- **GIVEN EXERCISE 1**
In the records, repeat the lines from the line with "laminator (207, 429)" to the line with "coordinates (656, 904).", both included.

- **SELECTED EXCERPT**
* Start *

Recursion 2

Cues for Recursion/DP
  • Combinatorial
    • Counting
    • Enumeration
  • Optimization

Strategy to split

  • Based on the first element of input (Inclusion / Exclusion)

Subproblems we saw was mostly

  • Suffix Subarray

Number of suffix subarray : $n$ (including original one)

Dimension : 1 D

But for combination problem we had subproblem of size k and size k-1, dimension : $n*k$ (2D).

Permutation

[1,2,3]

All permutations ?

Split solution into chunks on a split strategy

  • n chunks
  • begins with 1 {[1,3,2], [1,2,3]}
  • begins with 2 {[2,1,3], [2,3,1]}
  • begins with 3 {[3,1,2], [3,2,1]}

Subproblem : permutation calculation of the subarray removing the item.

  • These are subsequences for array! not the suffix array

Representation for subproblem.

  • Keeping a visited array will be helpful to represent the subproblems.
  • Or we can always send the element not to be included to be swapped with the first element and that way we have a continuous suffix array as a subproblem
1. Keeping visited array (Optimized)

* End *

(Entries on where items appear)
* Start *

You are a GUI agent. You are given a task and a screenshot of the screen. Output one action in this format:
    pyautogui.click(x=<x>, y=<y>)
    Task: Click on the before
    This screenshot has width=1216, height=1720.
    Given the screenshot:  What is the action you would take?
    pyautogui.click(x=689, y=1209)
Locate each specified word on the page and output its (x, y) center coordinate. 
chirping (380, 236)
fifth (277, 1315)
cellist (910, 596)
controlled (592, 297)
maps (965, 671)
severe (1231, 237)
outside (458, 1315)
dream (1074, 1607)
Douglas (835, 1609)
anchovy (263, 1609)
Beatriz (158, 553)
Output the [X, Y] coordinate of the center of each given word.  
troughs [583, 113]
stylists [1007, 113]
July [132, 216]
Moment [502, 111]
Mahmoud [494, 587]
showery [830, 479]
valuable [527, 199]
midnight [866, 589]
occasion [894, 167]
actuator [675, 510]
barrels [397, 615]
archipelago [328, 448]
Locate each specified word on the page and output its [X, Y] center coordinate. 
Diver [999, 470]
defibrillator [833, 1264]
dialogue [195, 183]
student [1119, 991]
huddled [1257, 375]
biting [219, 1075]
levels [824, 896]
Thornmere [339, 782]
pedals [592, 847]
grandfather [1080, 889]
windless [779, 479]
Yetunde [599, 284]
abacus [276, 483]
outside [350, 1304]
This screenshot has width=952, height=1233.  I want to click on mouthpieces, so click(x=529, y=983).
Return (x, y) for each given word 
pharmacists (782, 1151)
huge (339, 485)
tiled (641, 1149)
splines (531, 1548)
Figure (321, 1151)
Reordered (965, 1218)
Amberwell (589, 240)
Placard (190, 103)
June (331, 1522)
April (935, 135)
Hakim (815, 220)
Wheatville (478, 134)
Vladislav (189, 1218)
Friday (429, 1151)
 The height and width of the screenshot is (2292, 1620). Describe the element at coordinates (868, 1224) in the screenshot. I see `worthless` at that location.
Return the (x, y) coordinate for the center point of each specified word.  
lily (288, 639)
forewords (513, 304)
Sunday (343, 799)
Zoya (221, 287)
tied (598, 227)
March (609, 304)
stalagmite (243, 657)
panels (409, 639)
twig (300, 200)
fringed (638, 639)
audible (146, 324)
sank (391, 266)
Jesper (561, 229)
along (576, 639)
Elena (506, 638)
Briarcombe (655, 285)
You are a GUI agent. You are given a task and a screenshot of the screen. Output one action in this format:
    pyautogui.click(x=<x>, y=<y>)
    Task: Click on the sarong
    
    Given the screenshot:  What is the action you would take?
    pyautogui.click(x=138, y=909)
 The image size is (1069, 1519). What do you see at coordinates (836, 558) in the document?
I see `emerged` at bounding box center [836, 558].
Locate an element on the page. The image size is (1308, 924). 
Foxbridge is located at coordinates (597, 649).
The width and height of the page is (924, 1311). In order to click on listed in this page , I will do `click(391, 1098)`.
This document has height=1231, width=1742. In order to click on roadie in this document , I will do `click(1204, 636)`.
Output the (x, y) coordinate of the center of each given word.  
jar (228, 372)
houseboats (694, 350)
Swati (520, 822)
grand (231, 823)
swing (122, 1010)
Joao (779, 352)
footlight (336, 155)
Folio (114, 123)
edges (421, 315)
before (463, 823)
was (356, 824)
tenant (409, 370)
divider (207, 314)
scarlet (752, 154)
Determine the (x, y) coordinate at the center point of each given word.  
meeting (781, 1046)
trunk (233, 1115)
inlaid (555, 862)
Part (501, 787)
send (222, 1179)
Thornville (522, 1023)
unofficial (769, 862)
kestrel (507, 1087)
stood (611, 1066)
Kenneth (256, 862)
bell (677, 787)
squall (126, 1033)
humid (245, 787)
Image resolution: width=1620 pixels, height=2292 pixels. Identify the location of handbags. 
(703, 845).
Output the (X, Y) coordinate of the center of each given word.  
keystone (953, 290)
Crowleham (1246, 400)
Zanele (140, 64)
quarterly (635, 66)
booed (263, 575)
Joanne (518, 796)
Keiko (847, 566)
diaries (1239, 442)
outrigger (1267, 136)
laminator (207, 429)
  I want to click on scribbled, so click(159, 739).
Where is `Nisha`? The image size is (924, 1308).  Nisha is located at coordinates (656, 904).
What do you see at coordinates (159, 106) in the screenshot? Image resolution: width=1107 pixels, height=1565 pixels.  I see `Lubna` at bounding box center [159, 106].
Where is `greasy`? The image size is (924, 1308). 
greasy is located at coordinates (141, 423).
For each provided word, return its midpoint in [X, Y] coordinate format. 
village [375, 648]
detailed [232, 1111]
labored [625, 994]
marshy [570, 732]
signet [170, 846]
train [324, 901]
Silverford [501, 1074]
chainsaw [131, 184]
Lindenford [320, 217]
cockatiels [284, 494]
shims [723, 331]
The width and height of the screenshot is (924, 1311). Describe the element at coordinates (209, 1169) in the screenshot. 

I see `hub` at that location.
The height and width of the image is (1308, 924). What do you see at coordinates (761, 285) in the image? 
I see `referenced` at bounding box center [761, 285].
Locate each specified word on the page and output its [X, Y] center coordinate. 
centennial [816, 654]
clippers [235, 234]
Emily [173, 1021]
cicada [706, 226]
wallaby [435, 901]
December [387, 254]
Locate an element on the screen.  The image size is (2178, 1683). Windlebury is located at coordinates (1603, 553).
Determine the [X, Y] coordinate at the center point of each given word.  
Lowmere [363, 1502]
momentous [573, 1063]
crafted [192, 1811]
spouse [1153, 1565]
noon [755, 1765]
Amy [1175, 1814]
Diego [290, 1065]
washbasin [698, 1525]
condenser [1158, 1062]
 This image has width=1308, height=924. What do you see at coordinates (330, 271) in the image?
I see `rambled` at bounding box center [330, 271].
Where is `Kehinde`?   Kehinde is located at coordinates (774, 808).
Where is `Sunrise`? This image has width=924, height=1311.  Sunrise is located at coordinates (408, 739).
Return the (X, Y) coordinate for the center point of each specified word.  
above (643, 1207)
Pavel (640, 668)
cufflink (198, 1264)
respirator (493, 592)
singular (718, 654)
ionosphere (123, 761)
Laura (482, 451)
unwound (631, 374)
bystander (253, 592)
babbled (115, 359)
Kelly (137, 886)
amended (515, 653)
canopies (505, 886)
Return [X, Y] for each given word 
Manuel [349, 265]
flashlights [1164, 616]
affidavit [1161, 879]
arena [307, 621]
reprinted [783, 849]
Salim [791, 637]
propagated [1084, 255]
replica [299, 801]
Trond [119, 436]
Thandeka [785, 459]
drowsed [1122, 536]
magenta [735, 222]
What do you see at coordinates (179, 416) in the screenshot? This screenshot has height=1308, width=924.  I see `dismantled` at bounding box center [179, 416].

* End *

- **GIVEN EXERCISE 2**
Decide whether each statement agrees with the recursion notes, answering yes or no and quoting the deciding words. (a) The number of suffix subarrays is n, counting the original one. (b) The subproblems for permutations are suffix subarrays. (c) The combination problem has a one-dimensional set of subproblems.

- **COMPLETE RESPONSE 1**
laminator (207, 429)
  I want to click on scribbled, so click(159, 739).
Where is `Nisha`? The image size is (924, 1308).  Nisha is located at coordinates (656, 904).

- **COMPLETE RESPONSE 2**
(a) Yes: "Number of suffix subarray : $n$ (including original one)"
(b) No: "These are subsequences for array! not the suffix array"
(c) No: "dimension : $n*k$ (2D)"